A molecule that switches on and off - ultra-dense digital memory & nanomotors? - whiskers
http://www.physorg.com/news/2011-06-molecule.html

======
runningdogx
Using molecule structure to store bits is a lot harder than it might seem.

For instance, I distinctly recall, in the early 90's, reading about some
organic molecule that changed structure when hit with particular wavelengths
of light. It was in one of the popular scientific magazines at the time. The
theory was that you could construct a lattice and have lasers on each axis
that could change state of arbitrary molecules in the lattice. (If I remember
correctly it was a three state change molecule, or at least there were three
wavelengths that did different things to the molecule depending on its state.)

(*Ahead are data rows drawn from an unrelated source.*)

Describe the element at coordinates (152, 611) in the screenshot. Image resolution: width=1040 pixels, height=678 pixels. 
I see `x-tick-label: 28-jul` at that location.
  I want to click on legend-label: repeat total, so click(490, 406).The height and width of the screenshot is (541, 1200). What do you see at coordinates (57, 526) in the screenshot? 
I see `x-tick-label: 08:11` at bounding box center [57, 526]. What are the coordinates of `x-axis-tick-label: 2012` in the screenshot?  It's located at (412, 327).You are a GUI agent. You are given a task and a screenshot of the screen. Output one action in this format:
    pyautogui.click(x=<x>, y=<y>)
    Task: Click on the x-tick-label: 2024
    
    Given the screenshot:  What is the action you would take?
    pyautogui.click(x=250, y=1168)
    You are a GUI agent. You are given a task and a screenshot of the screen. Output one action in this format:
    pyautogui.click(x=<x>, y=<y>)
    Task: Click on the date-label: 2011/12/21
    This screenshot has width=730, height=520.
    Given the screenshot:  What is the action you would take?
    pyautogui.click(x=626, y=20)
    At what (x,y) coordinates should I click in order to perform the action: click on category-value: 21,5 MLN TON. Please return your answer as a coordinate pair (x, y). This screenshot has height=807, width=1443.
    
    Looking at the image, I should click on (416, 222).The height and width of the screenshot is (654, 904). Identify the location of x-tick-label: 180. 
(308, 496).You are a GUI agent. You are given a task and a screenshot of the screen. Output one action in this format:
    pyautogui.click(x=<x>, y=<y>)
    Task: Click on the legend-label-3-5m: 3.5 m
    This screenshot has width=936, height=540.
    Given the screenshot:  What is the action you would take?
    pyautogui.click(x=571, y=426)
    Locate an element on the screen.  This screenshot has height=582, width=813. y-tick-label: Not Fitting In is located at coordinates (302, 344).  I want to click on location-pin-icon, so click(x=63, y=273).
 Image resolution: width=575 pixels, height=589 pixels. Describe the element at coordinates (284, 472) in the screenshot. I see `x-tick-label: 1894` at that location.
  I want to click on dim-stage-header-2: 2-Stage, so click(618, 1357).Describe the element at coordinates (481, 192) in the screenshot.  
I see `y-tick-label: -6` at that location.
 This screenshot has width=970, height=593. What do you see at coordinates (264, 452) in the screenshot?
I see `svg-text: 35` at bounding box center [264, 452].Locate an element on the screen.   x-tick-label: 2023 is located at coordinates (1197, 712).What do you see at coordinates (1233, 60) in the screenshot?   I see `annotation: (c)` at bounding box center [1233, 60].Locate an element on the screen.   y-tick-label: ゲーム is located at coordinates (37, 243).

Obviously that doesn't work so well, because using a laser to target only a
single molecule in a lattice is hard, and because of statistical
thermodynamics some bits are going to get corrupted so you'd need error
correction and periodic rescans of the entire data array to fix corrupted
bits. Nevertheless, they were speculating it would see commercialization in
4-8 years. Well, here we are approaching 2 decades later. I see no organic
molecule storage on the market.

Finding a molecule that can change state is nothing new. Getting it into an
array or lattice where it's practical for dense, long-term data storage is the
tricky part.

------
flipbrad
bistable molecules that can be switched by an external stimulus are absolutely
not new. See for example how the eye senses light:
[http://scholar.google.co.uk/scholar?q=retinal+photoisomerisa...](http://scholar.google.co.uk/scholar?q=retinal+photoisomerisation)